Алексей Иванович сказал с серьезной искренностью:
– Нет, Марья Семеновна, дело ваше, и школа, и журнал – хорошее дело. Да вопрос не в этом… Скажите, вы видели какие-нибудь скульптурные работы Елены Анатольевны?
– Видела… что-то такое.
Разговор их стал громче. Люся к нему уже давно прислушивалась. Меньший тоже повернул голову и спросил:
– О чем это вы рассуждаете? Алексей Иванович взглянул на него.
– А вот, о том, что всякое хорошее дело – хорошо. Ужасно мне и Федору Анатольевичу ваше дело нравится.
– Очень рад, – засмеялся Меньший. – Милости просим к нам. Мы все давно мечтаем, особенно я и Люся, привлечь и вас с Федором Анатольевичем хотя бы к журналу. Помощники нам нужны. А? Как думаете?
– Вот тут-то и начинается суть всего, Антон Семенович. Я не договорил. А хотел я сказать, что всякое хорошее дело хорошо, надо только, чтобы всякий нашел свое хорошее дело. Опасно ошибиться. Вы нашли – исполать вам! А если б я стал ваше дело делать, хорошее, но ваше, – оно бы сейчас для меня стало дурным.

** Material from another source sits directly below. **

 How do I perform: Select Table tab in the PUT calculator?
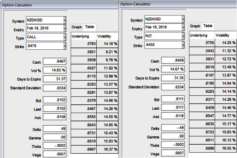tap(208, 26)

– Да я вас не принуждаю, – сказал Меньший добродушно. – Не хотите работать у меня – Бог с вами. Конечно, и чистое искусство – великая вещь…
Новиков не стал возражать насчет «чистого искусства». Тихон Иванович Лосев заметил:
– Алексей Иванович прав, всякий должен выбирать дело по себе, найти свое место. Только ошибиться, я думаю, трудно. Всегда знаешь…
– Не ошибиться – ошибаться. Бывает, что и знаешь, а все-таки ошибаешься…
Алексей Иванович проговорил это очень спокойно, почти равнодушно. Но тут случилась совершенно неожиданная вещь. Люся вдруг поднялась со стула и со взволнованной надменностью произнесла:
– Алексей Иванович, прошу вас говорить без намеков. Вы хотите сказать, что я не на своем месте, что я занимаюсь презренной журнальной работой, вместо того чтобы высекать мраморных богов и жить за границей с вами и с братом? Ах, как это надоело, эти вечные намеки, мораль, поучения! Печальные взоры, жалкие слова! Дайте немного свободы. Оставьте меня в покое.
Беляев тоже быстро встал.
– Люся! Господь с тобою! Кто тебе не дает свободы? Мы верим в тебя, и мы… глубоко уважаем и Антона Семеновича, и его помощников, и все дело. Что за вздор! Что тебя взволновало?